> **Consigne 1**: Dans les rangées, modifie les lignes en commençant par celle qui contient « Click the exposure » et en allant jusqu'à celle qui contient « I will pos(938,663). », toutes deux incluses. Remplace « dropdown » par « drop-down », laisse tout le reste identique et ne redonne que ces lignes.

> **Passage fourni**:
------------------------

Le rythme
Au « Ramassis » de Sète (le cimetière des pauvres), gît une dalle de marbre.
S’il faut en croire les anciens, certaines pierres chantent au lever du soleil. Cela ne dure qu’un moment, mais ceux qui les ont entendues n’oublient jamais leur charme.
C’est ainsi que Brassens est vivant. Au diable photos et biographies ! Quand quelqu’un parle a fortiori lorsqu’il chante tant de choses admirables, il est improbable que cet homme soit mort. Ce serait contre l’évidence et ma mémoire est si solide, elle m’est si précieuse aux jours de manques qu’il faudrait être fou pour croire à la mort de Brassens.

------------------------

> **Entrées de position des éléments**:
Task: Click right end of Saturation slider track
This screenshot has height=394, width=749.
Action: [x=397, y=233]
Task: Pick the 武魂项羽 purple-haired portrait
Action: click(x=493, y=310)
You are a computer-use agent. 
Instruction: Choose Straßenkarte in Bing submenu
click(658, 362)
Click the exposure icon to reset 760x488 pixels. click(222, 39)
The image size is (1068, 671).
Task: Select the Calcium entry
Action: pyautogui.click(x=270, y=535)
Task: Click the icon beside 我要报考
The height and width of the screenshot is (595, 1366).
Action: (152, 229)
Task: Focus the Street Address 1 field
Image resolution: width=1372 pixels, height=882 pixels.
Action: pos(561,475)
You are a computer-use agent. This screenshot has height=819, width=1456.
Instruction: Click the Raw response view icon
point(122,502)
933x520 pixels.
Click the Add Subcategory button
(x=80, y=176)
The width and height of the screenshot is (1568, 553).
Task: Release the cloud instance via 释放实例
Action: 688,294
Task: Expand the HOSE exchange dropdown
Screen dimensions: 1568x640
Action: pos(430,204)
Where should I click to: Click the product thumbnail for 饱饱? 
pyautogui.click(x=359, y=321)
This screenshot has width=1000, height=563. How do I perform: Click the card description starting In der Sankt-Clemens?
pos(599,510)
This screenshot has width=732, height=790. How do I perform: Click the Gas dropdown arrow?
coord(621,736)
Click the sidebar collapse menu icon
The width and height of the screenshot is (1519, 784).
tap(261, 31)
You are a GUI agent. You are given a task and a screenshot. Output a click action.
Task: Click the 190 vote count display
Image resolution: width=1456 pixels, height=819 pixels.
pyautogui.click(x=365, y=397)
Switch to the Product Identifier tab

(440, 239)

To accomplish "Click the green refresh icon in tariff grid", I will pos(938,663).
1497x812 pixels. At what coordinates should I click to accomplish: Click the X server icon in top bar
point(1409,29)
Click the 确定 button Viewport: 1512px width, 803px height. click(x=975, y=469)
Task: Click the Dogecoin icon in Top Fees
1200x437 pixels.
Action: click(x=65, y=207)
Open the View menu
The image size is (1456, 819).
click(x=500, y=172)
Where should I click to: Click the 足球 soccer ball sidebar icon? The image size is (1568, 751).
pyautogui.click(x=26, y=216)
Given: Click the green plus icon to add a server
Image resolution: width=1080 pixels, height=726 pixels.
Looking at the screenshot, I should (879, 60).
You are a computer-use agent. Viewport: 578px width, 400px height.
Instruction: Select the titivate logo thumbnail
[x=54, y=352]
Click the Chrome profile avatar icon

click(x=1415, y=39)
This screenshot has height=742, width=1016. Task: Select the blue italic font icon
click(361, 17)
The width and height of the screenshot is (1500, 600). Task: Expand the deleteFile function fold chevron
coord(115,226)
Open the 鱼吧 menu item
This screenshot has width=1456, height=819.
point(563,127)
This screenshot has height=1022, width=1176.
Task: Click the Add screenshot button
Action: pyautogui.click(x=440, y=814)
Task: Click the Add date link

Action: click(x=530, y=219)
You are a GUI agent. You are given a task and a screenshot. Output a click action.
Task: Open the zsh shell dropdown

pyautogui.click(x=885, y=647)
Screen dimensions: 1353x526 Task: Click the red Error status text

------------------------

> **Consigne 2**: Recopie à l'identique le passage sur Brassens, en commençant par « C’est ainsi que » et en allant jusqu'à « mort de Brassens. ».

> **Réponse finale 1**:
Click the exposure icon to reset 760x488 pixels. click(222, 39)
The image size is (1068, 671).
Task: Select the Calcium entry
Action: pyautogui.click(x=270, y=535)
Task: Click the icon beside 我要报考
The height and width of the screenshot is (595, 1366).
Action: (152, 229)
Task: Focus the Street Address 1 field
Image resolution: width=1372 pixels, height=882 pixels.
Action: pos(561,475)
You are a computer-use agent. This screenshot has height=819, width=1456.
Instruction: Click the Raw response view icon
point(122,502)
933x520 pixels.
Click the Add Subcategory button
(x=80, y=176)
The width and height of the screenshot is (1568, 553).
Task: Release the cloud instance via 释放实例
Action: 688,294
Task: Expand the HOSE exchange drop-down
Screen dimensions: 1568x640
Action: pos(430,204)
Where should I click to: Click the product thumbnail for 饱饱? 
pyautogui.click(x=359, y=321)
This screenshot has width=1000, height=563. How do I perform: Click the card description starting In der Sankt-Clemens?
pos(599,510)
This screenshot has width=732, height=790. How do I perform: Click the Gas drop-down arrow?
coord(621,736)
Click the sidebar collapse menu icon
The width and height of the screenshot is (1519, 784).
tap(261, 31)
You are a GUI agent. You are given a task and a screenshot. Output a click action.
Task: Click the 190 vote count display
Image resolution: width=1456 pixels, height=819 pixels.
pyautogui.click(x=365, y=397)
Switch to the Product Identifier tab

(440, 239)

To accomplish "Click the green refresh icon in tariff grid", I will pos(938,663).

> **Réponse finale 2**:
C’est ainsi que Brassens est vivant. Au diable photos et biographies ! Quand quelqu’un parle a fortiori lorsqu’il chante tant de choses admirables, il est improbable que cet homme soit mort. Ce serait contre l’évidence et ma mémoire est si solide, elle m’est si précieuse aux jours de manques qu’il faudrait être fou pour croire à la mort de Brassens.